WITHIN three weeks of members of the Skagit Valley Chorale in Washington State in the US meeting in March for a rehearsal, 45 of them had been diagnosed with the coronavirus disease or had symptoms.
Around the same time, the Amsterdam Mixed Choir gave a performance of Bach’s St John Passion in the city’s Concertgebouw auditorium. Days later, singers began to feel ill until 102 of 130 choristers were struck down with Covid-19.
Over the following weeks, choir outbreaks were reported in Germany, England and South Korea. Those alarming developments raised a critical question — does public singing — not just at choirs but at football matches and sporting events — help transmit the coronavirus?
Some infectious disease experts said it was possible that an infected singer might disperse viral particles further than other infected individuals, which would cause increased numbers of infections.
However, other scientists questioned how far singers and musicians expel air and droplets. It was also possible that the virus was spread among chorus members because of their close proximity to each other before and after rehearsals and performances.
Either way, it was still alarming, especially when public singing takes place in a far more wide-reaching arena than choir settings, none more so than at sports events.
Last week, James Calder, who was part of the cross-sport working group with the British government and health officials, told the BBC that experiments are currently ongoing to try to determine whether singing or chanting at stadiums may lead to a larger risk of the virus spreading.
“Shouting is a big risk factor,” said Luke O’Neill from the School of Biochemistry and Immunology at Trinity College, on OTB AM on Tuesday. “The virus comes out of your mouth when you shout, even more than when you speak.
“So, if the football crowd is shouting its head off, you’re going to [have] more virus being released. You mitigate against those by wearing a mask, that’ll trap the virus.”
Successive successful weekends of resumed club activity has left the GAA cautiously optimistic about some easing of the Government restrictions on match attendances. That has been really obvious with games played in large stadia. Small club venues are vastly different but O’Neill still outlined the risks.
“If you’re with someone in close contact for more than 15 minutes that’s a high-risk activity,” said O’Neill. “Secondly, the more and more people densely packed in, the more chance there is of that happening. If there isn’t good air circulation, if the air stagnates then the virus can sort of linger a bit.”
Limiting touch points in stadiums, such as toilets, reduces the risks, as does hand sanitisers, but the biggest risk is close proximity for a prolonged time.
In that context, one of the safest places in sport is on the pitch. In a piece by Shane McGrath in the Irish Mail on Sunday last week, one official told McGrath that there had been ‘zero’ evidence presented to the Government that contact sport posed a risk of transmission.
“That is very important,” wrote McGrath. “Because it means that even if crowds are kept low or even excluded entirely in the event of any future increase in the prevalence of Covid-19, matches could still theoretically be played.”
The issue with sport though, is everything else surrounding what’s happening on the pitch, particularly the issue of supporters. If the recent Government decision not to increase the crowd numbers to 500 was more a response to wider societal issues — especially in safeguarding the health system against an unmanageable rise in cases, and getting the schools reopened — that still doesn’t mean that sport is considered fully safe. In that regard, everything else which happens outside the game is where most of the potential risk lies.

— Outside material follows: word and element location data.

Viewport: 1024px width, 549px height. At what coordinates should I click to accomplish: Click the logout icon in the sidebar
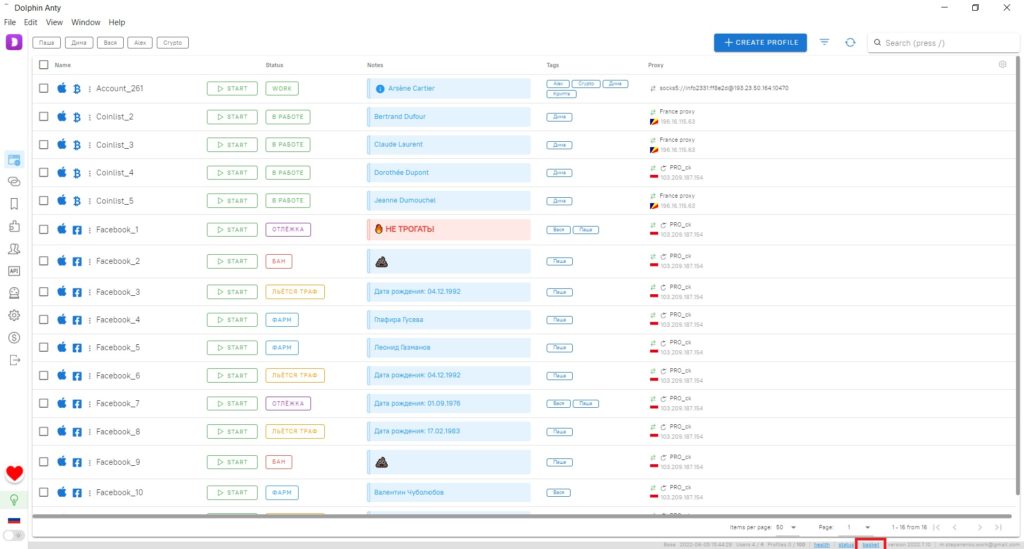[14, 360]
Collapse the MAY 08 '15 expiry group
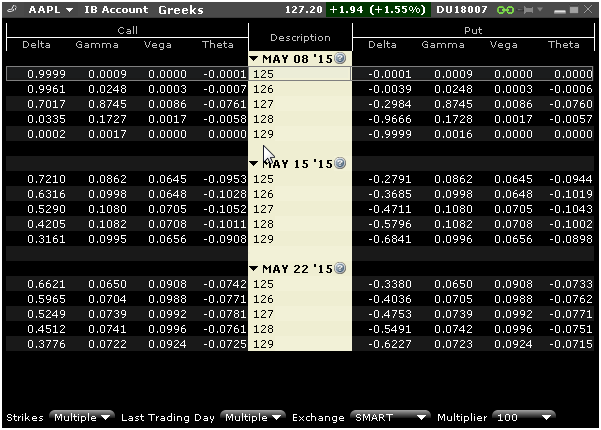This screenshot has width=601, height=430. pos(255,59)
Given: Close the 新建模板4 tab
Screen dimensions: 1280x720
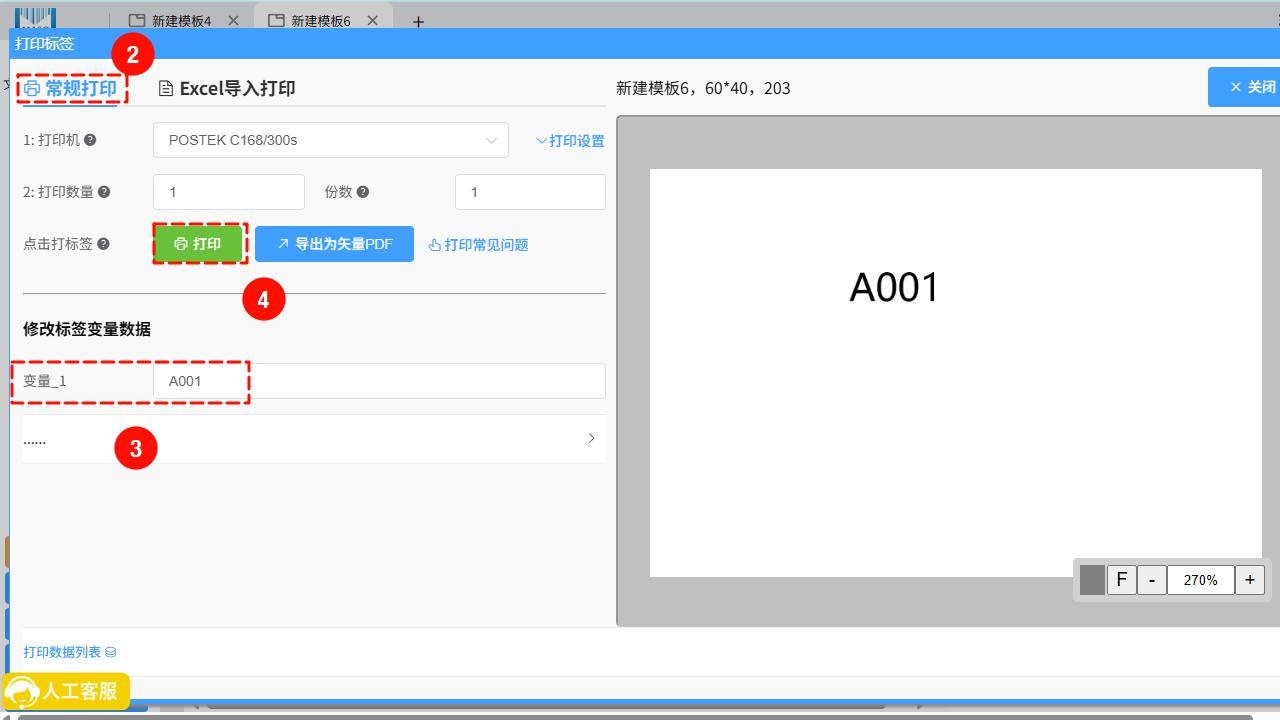Looking at the screenshot, I should coord(233,21).
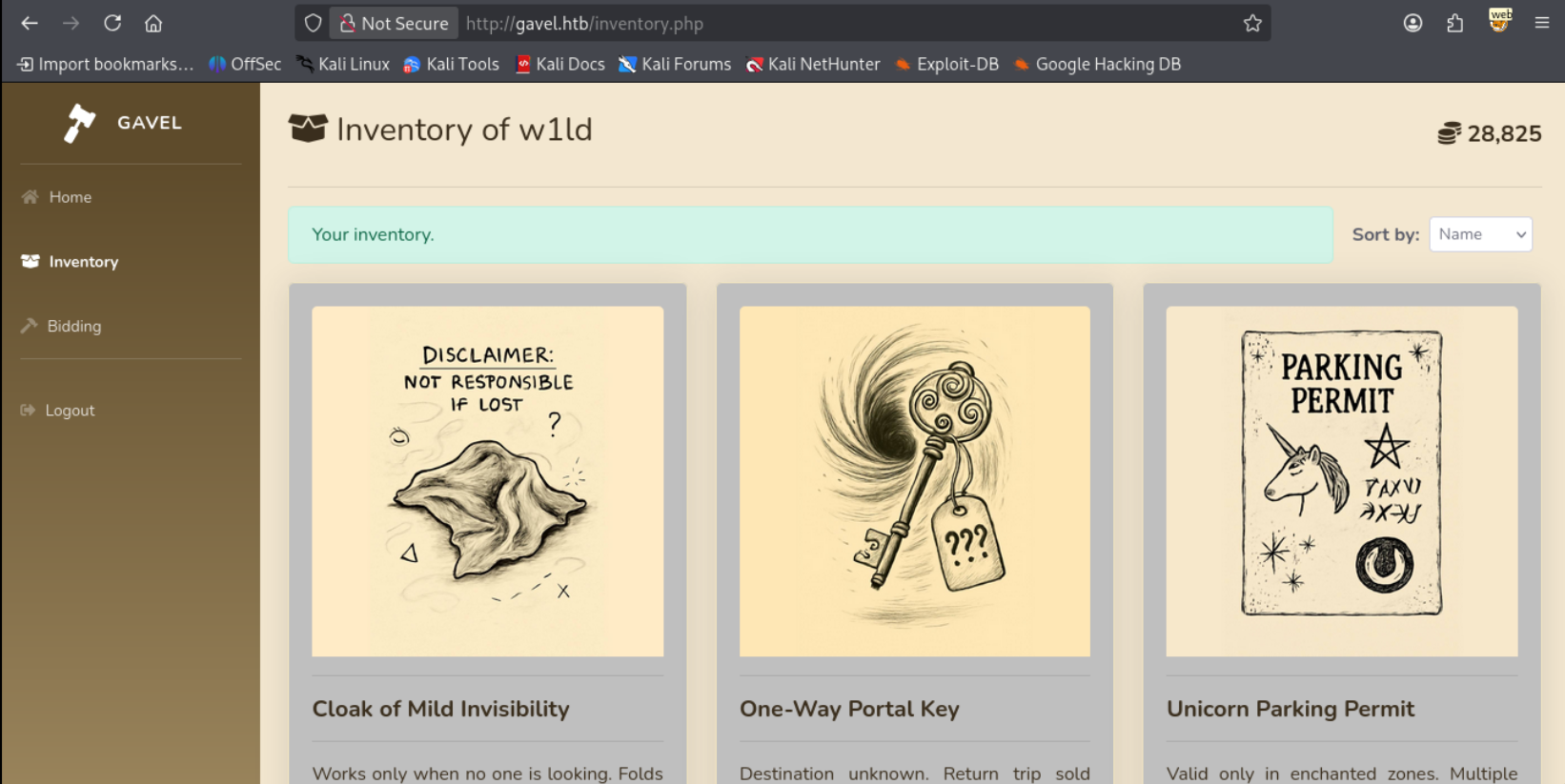
Task: Open the extensions puzzle icon
Action: coord(1454,23)
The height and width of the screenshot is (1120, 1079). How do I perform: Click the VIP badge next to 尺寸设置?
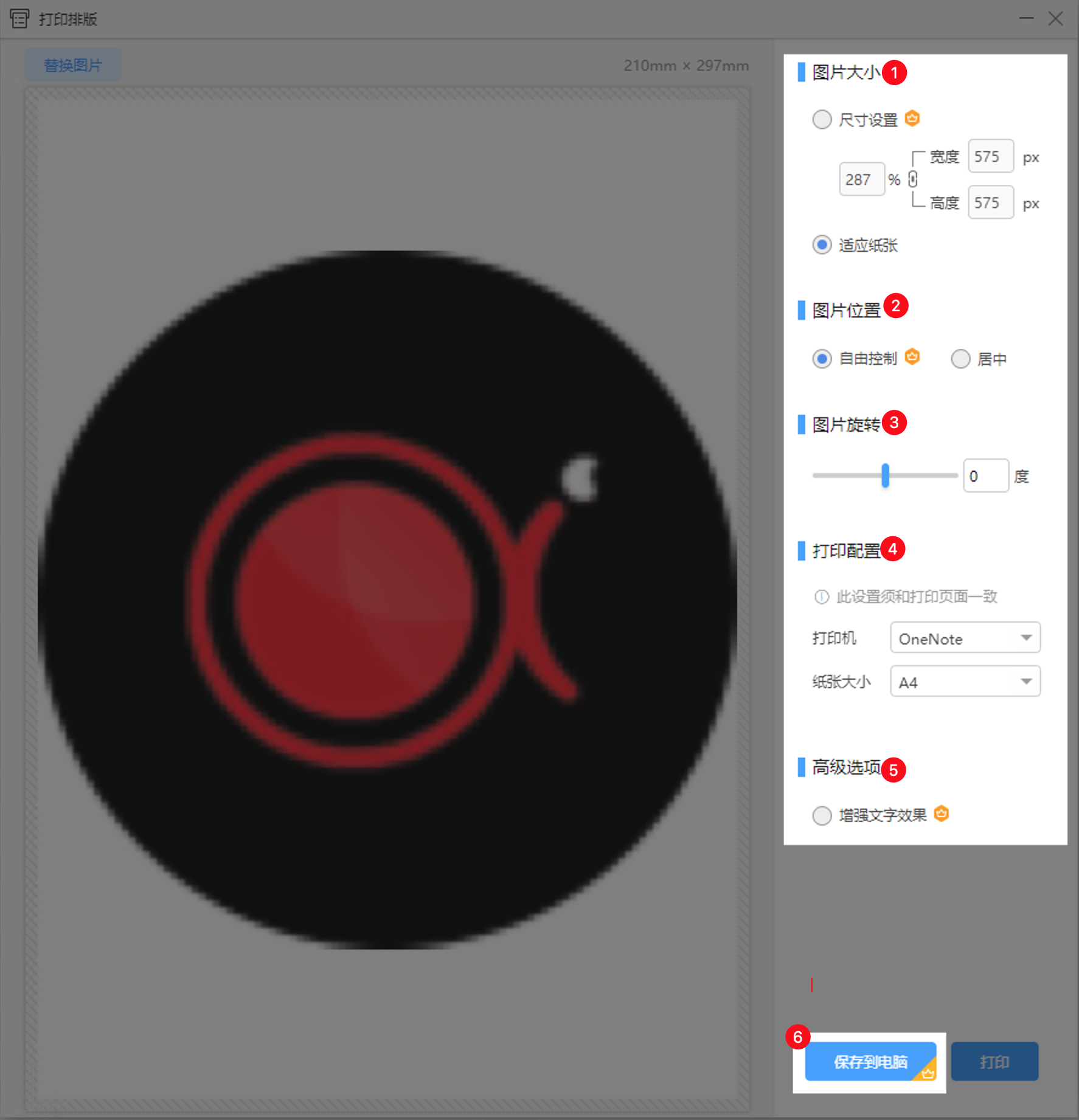coord(912,118)
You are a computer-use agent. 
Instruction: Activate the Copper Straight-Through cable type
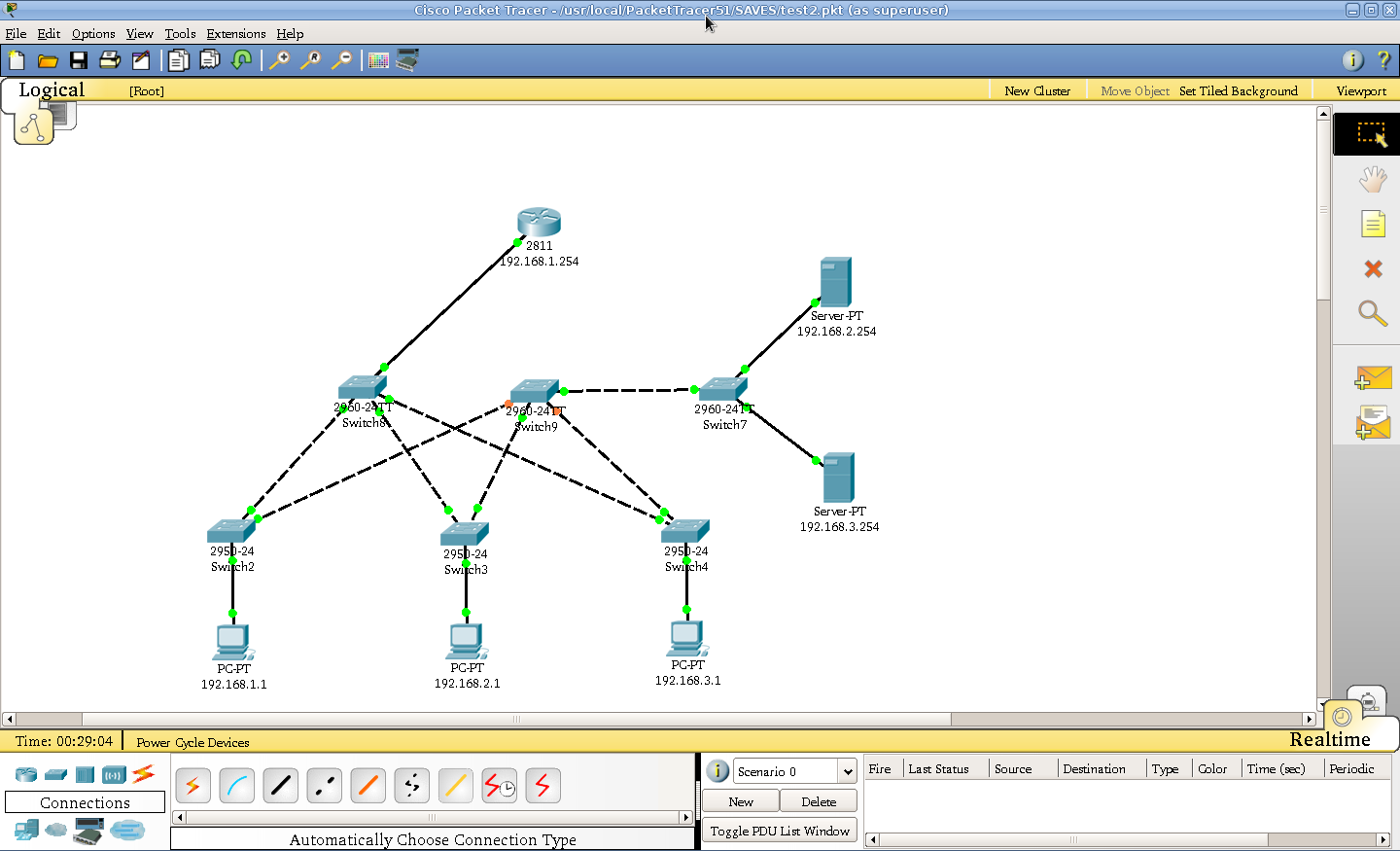point(280,786)
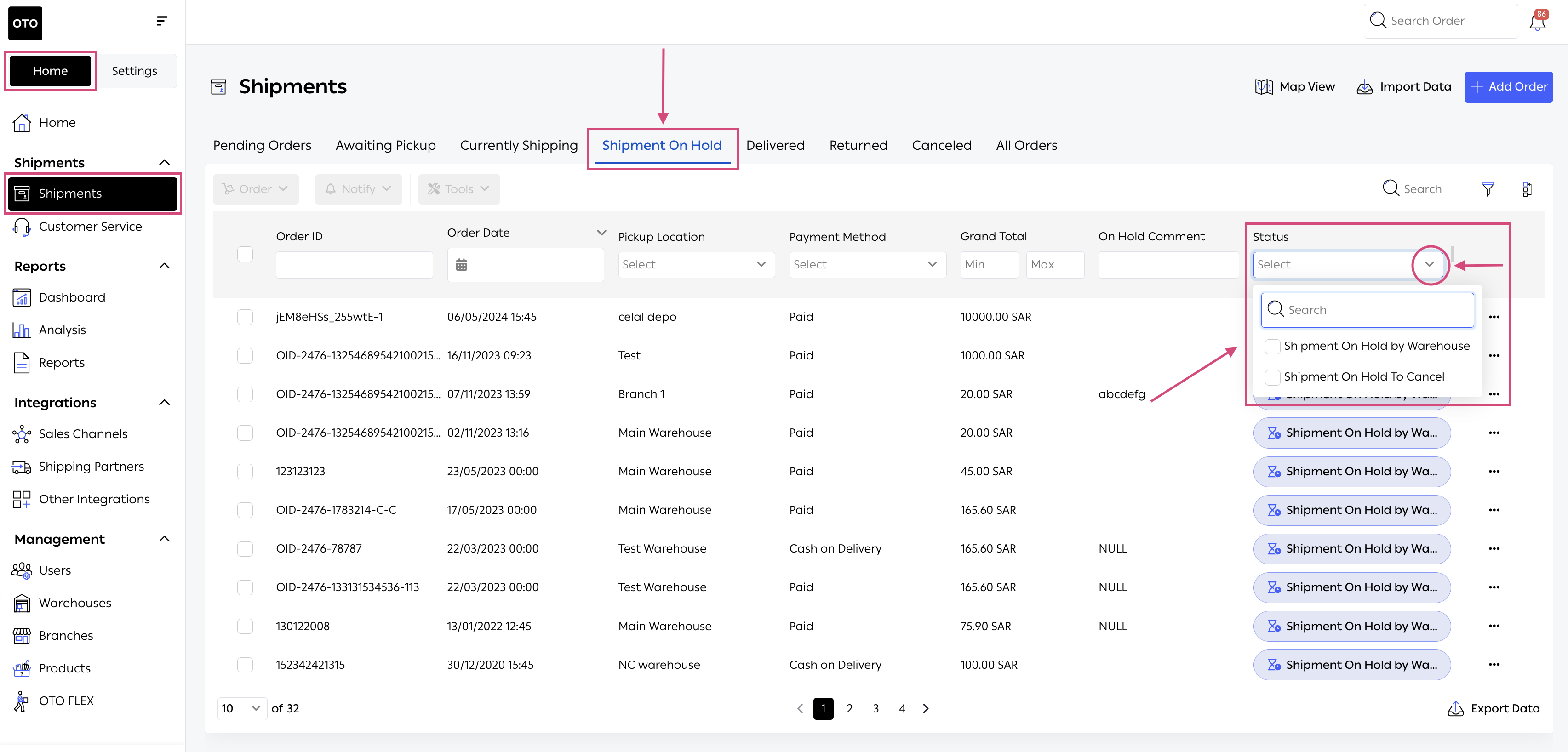Image resolution: width=1568 pixels, height=752 pixels.
Task: Open Map View
Action: (1295, 87)
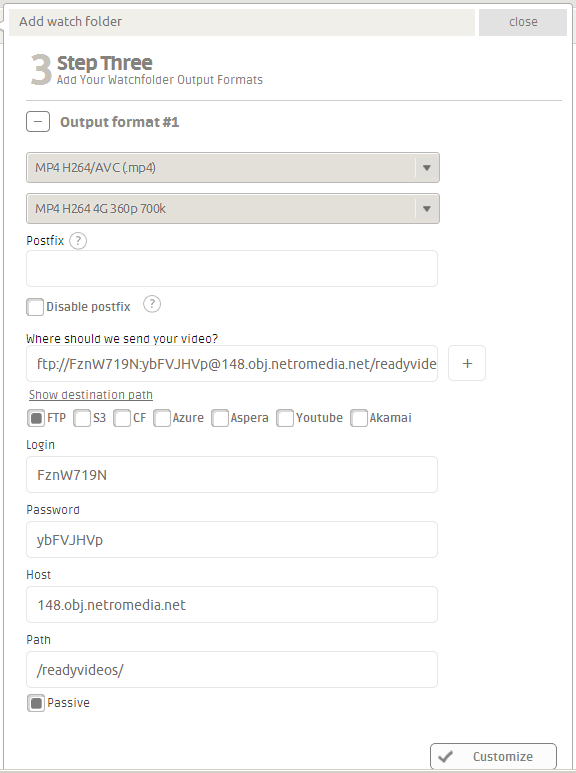Open the MP4 H264/AVC format dropdown
This screenshot has width=576, height=773.
point(233,168)
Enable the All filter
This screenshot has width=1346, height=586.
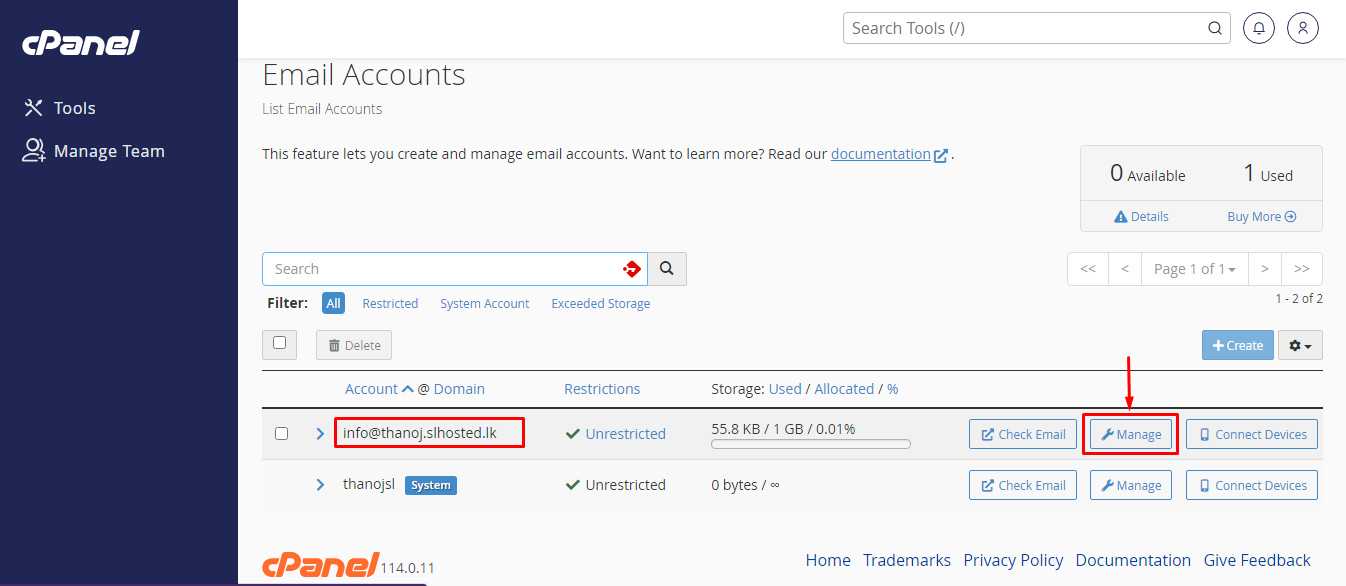tap(332, 302)
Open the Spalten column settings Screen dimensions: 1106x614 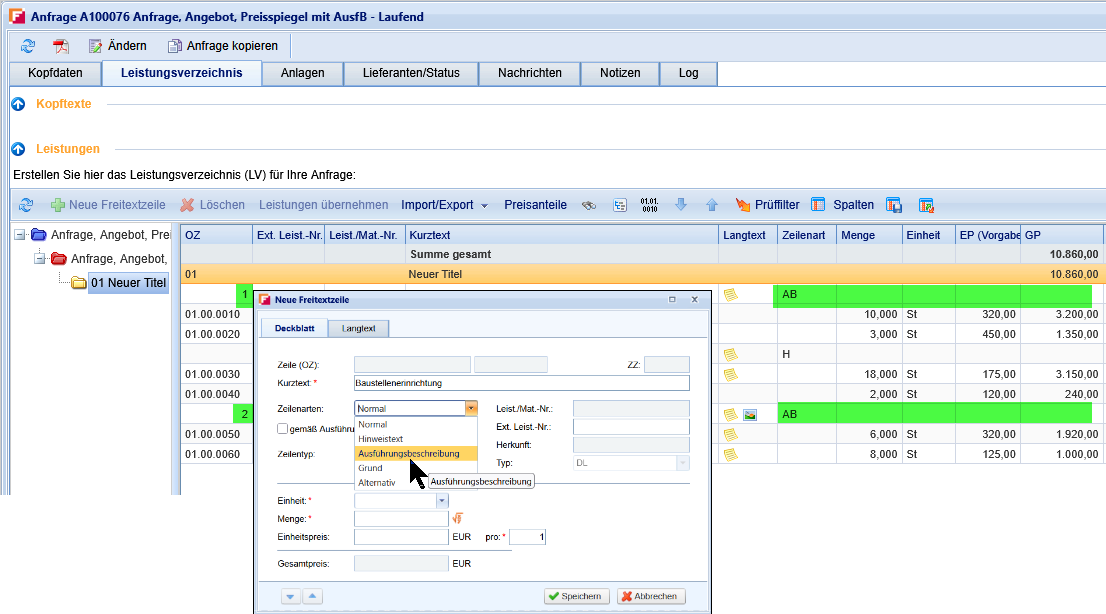coord(841,205)
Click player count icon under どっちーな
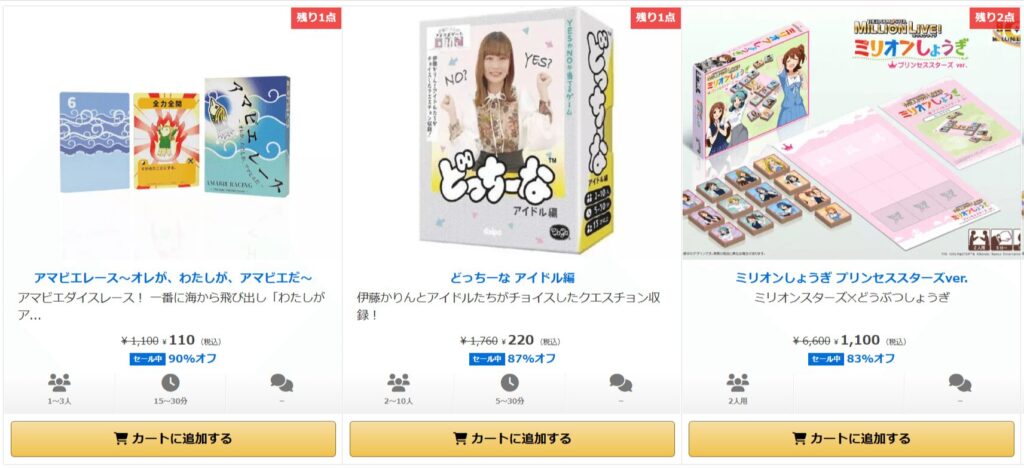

The playing of sport is not a current cause of concern but the prospect of crowds, even in small numbers, is more concerning for health officials.
However, in that same piece, Kingston Mills, Professor of Experimental Immunology in Trinity College, told McGrath that as a potential area of risk, small crowds gathering to watch sport should not be a matter of concern.
“Outdoor activity, no matter what it is, is much less risky than indoors in terms of spreading the virus,” said Professor Mills.
It is highly likely that the numbers will be raised from 200 to 500 by August 10 but that would also be contingent on stricter social distancing measures, and possibly the mandatory wearing of face masks.
Future crowd increases though, are certainly not guaranteed, especially at larger sporting events. Even half-full venues seem fanciful later this year. Full capacity stadiums won’t be permitted until a vaccine for the virus is developed.
In June, Gerry Killeen, the AXA Research Chair in Applied Pathogen Ecology at UCC, who has over 20-years-experience working in disease control, said it could take four years before it is safe for Irish sporting fixtures to be played in front of packed stadiums again.
“The best-case scenario is we could have 50 per cent capacity at our sporting grounds,” said Killeen. “Everybody about a metre or so apart, everybody wearing masks, and this could go on indefinitely. To say this new normal would last for about four years is not an exaggeration.”
For the time being anyway, empty, or stadiums with a hugely reduced capacity, will certainly be the new normal for big sporting events.